Get-Rich-Quick Schemes Disguised As Strategies
Successful business strategies are characterized by hard work and patience. But as newspapers fumble online their tendency is to favor low-effort, high-return schemes.
Take for example the partnership of Jeff Jarvis and the New York Times. They plan a handful of "hyperlocal" sites that are uniformly named "The Local." Each site is led by one NYT reporter who it seems will eventually be responsible for covering multiple locales with the aide of Jarvis' students.
Howard Owens is peeved that Jarvis and the NYT pin their financial success on "scalability." (Churn out more sites without hiring more people.)
Why would anyone build a site targeted toward a small group of people and then worry about whether it can "scale" to serve a large group? That smacks of a confused business strategy. A hyperlocal business must first be able to make money by standing on its own -- even if it never becomes a franchise.
That's real scalability. Quite frankly, it's dumb to start any business that can't break a profit unless it rapidly expands.

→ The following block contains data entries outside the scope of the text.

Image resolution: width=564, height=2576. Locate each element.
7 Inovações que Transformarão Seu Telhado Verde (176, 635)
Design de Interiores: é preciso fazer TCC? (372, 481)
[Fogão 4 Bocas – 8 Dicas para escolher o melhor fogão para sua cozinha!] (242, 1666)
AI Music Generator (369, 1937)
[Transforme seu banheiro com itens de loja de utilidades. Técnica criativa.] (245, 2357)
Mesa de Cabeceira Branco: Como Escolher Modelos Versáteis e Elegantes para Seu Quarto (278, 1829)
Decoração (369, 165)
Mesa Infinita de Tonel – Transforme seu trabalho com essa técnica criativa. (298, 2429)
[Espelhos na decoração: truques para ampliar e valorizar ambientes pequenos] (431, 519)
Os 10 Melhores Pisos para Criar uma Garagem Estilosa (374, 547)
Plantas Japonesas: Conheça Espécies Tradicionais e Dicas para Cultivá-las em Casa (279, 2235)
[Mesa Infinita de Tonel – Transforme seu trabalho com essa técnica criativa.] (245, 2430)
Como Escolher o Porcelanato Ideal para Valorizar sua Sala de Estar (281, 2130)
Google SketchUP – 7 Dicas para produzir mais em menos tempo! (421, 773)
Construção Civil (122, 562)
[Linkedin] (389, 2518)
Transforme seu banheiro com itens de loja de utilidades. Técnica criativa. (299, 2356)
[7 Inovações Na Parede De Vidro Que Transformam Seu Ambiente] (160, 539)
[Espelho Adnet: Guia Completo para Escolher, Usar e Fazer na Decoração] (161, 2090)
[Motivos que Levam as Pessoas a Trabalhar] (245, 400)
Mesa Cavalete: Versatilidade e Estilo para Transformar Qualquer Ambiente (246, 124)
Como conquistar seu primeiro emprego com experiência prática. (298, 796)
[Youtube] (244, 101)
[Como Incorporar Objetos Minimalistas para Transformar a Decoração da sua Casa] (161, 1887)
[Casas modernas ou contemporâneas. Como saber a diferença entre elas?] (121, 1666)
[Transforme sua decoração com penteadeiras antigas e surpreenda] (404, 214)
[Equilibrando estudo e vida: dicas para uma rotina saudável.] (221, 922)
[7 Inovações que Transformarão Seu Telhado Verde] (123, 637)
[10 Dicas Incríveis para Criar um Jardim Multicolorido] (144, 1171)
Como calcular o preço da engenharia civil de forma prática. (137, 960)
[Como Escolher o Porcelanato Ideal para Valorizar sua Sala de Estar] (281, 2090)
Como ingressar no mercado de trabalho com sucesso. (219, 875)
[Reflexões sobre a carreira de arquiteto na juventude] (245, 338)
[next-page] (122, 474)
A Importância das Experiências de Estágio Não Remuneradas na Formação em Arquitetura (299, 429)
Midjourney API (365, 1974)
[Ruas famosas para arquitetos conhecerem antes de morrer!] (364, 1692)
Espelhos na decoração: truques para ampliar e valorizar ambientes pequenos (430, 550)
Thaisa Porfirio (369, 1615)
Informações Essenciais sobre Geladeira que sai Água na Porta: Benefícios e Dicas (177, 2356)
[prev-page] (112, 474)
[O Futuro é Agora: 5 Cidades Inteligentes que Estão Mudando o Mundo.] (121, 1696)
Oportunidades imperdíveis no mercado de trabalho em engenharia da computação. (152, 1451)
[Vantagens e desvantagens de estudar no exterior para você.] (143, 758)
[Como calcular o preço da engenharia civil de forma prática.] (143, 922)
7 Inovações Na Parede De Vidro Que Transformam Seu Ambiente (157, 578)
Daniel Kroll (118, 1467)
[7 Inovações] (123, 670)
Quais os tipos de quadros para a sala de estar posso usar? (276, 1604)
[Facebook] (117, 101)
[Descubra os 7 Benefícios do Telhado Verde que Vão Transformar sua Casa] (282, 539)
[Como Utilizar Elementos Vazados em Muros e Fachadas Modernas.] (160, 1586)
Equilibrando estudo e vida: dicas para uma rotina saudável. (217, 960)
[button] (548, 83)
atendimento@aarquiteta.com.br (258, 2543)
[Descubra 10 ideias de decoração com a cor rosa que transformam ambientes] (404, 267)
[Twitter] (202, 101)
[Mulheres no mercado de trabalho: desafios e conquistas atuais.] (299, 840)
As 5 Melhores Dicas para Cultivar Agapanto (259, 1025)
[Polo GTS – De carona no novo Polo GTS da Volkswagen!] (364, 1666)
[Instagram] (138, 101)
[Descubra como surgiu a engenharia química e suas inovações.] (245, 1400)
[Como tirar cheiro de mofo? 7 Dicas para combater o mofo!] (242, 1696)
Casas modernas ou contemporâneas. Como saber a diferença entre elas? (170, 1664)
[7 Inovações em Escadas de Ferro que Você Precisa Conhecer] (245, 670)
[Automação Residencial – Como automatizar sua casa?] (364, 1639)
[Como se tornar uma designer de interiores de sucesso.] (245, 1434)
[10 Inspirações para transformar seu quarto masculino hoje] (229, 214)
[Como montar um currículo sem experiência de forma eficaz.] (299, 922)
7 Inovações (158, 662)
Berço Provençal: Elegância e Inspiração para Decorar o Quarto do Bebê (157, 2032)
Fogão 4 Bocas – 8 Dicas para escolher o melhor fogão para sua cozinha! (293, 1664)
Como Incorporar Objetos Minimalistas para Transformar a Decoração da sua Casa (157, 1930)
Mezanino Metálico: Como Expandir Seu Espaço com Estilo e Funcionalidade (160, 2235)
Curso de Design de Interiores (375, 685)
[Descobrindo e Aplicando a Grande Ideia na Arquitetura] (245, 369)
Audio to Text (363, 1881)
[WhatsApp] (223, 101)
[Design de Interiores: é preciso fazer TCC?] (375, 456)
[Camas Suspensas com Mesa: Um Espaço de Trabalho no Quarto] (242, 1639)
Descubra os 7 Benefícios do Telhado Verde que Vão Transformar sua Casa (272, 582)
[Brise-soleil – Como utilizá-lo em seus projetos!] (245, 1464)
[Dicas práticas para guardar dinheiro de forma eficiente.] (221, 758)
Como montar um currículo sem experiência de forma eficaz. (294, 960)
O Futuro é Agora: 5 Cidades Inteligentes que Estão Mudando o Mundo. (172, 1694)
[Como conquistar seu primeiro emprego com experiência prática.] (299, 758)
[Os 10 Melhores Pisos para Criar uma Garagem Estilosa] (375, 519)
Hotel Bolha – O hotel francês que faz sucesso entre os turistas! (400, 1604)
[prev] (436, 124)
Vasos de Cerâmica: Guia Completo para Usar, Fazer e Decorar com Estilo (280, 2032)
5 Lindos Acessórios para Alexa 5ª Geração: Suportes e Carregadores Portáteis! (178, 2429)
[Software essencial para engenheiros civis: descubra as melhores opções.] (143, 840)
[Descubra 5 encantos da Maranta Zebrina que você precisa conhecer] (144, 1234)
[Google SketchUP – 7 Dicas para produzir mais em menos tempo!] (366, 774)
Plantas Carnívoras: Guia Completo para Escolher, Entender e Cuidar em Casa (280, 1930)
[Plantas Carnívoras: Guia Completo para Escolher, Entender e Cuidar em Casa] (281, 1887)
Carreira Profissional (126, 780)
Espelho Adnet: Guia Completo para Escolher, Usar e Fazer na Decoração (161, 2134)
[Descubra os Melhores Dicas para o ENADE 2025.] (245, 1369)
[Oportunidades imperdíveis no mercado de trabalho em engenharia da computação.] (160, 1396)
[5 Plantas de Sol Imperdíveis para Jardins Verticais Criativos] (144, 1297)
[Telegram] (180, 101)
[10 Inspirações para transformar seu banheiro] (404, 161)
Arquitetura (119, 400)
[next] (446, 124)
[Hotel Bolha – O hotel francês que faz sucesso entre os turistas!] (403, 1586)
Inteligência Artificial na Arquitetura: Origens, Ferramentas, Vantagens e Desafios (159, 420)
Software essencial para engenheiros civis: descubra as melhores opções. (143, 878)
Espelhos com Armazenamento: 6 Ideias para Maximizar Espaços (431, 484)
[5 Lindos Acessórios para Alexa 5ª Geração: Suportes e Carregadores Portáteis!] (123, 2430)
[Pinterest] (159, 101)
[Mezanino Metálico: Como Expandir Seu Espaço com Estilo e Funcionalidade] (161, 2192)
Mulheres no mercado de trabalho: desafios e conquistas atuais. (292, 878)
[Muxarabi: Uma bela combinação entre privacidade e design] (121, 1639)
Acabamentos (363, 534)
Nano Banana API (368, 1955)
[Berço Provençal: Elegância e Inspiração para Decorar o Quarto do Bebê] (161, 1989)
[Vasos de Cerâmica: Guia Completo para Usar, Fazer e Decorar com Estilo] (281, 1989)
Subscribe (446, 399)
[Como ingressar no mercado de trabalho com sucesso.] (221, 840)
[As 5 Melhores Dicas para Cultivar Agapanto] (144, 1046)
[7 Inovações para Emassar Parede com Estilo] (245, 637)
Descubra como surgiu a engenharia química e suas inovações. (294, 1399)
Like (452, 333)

I'd be leery of anyone pitching such an idea, which isn't much sounder in strategy than a Ponzi scheme.
Rolling out a new product as quickly as possible to as many places as possible inherently means reacting to how it's received isn't a priority, which is further proof these ideas are schemes, not strategies. Beware any one-size-fits-all idea that hasn't been tested on some, nevermind all.
Believing the if-they-build-it-the-audience-will-come pontificators who have long peddled these schemes to newspapers requires buying into the same sort of get-rich-quick thinking that has crippled newspaper Web solutions. User-generated! No work! Great pay!
There is no shortcut to online success. Media companies look at their competitors from the technology world and see only what exists now, conveniently overlooking the immense effort and sacrifice it took the founders of Facebook or MySpace to attain. They see the traffic successes of Huffington Post or DailyBeast and overlook the quality of the content -- at least for their audiences -- and dismiss it as "user generated" or "freelance" when in fact it took a lot of effort to cultivate. Oh, and they selectively forget that profits at these success stories are still nonexistent or took a long time to appear.
I'd recommend that the Times take a bit of Howard's advice and hire a few people who are willing to put in the sort of effort that doesn't easily "scale."